If I've invited them out for lunch or a day out; it gives me pleasure to pay. I've lent them money for various things in their home and repayment agreements have been made and kept to. Where the GC are concerned it's slightly different; if I'm out and about and see something that I think they need (a coat or item of clothing for example), I always phone their parents and check with them first and, if given the go ahead, I buy it. I wouldn't expect it to be repaid because the item wasn't asked for, or sought after; I've offered. So I pay for it.

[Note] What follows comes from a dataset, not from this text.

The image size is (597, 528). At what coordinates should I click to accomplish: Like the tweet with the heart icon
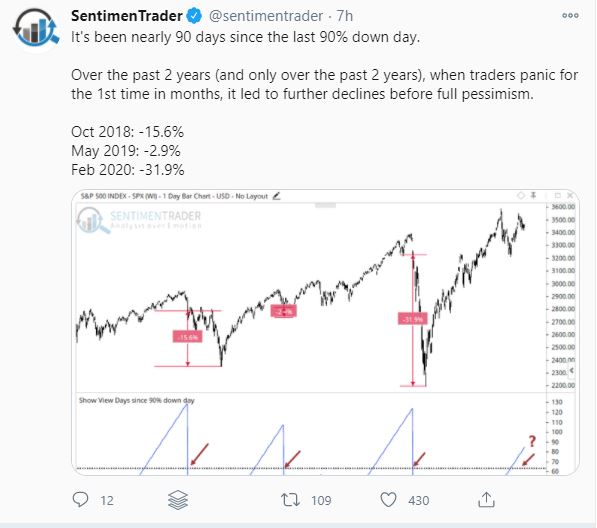click(x=388, y=500)
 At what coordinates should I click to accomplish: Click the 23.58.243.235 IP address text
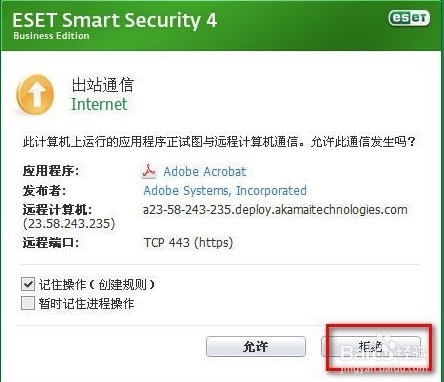click(x=69, y=223)
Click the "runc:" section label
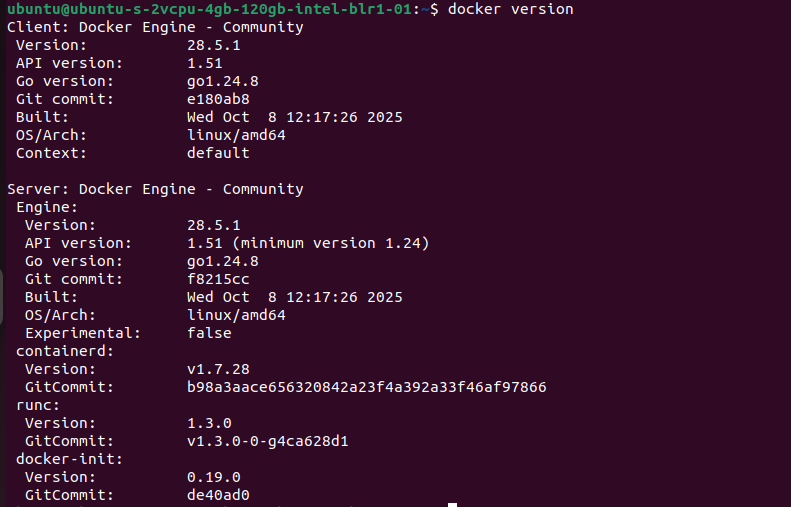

JuliaM Fri 28-Feb-20 01:55:48

I try and help out where l can with Money, but with 4 adult Daughters and 12 Grandchildren, and a belief that they should all be treated equally, what l can afford to give each of them equates to very little, although l never expect it to be repaid once given as a gift. My Husband does rather annoy me on this matter though, our youngest daughter and her children see him as a cash machine, they are always asking for things from him, from designer label clothes for the 13yr old, to money for household items and holidays, he’s even given them most of our weekly food shop before now! This can and does at times cause friction between the sisters, but he simply will not listen to reason. My next eldest comes to help with the housework one day a week, which is a 20mile round trip for her, she also carries out some personal care for me applying cremes and massaging my feet, so l do pay her the going hourly rate for this, which she uses towards running her car. My eldest daughter is always complaining and pleading poverty, yet she’s financially better off than me, and never visits unless to collect Birthday gifts for herself and her children. If she holds a family gathering of any kind, she calls me with a request for funding to cover the cost of the buffet food or whatever takeaways she plans to order for the event, the last bill for one of these where she invited all the neighbours and their families came to £148, which l had to pay on the night, but could Iill afford. I now refuse to attend if l know she is planning takeaways for these gatherings in the future.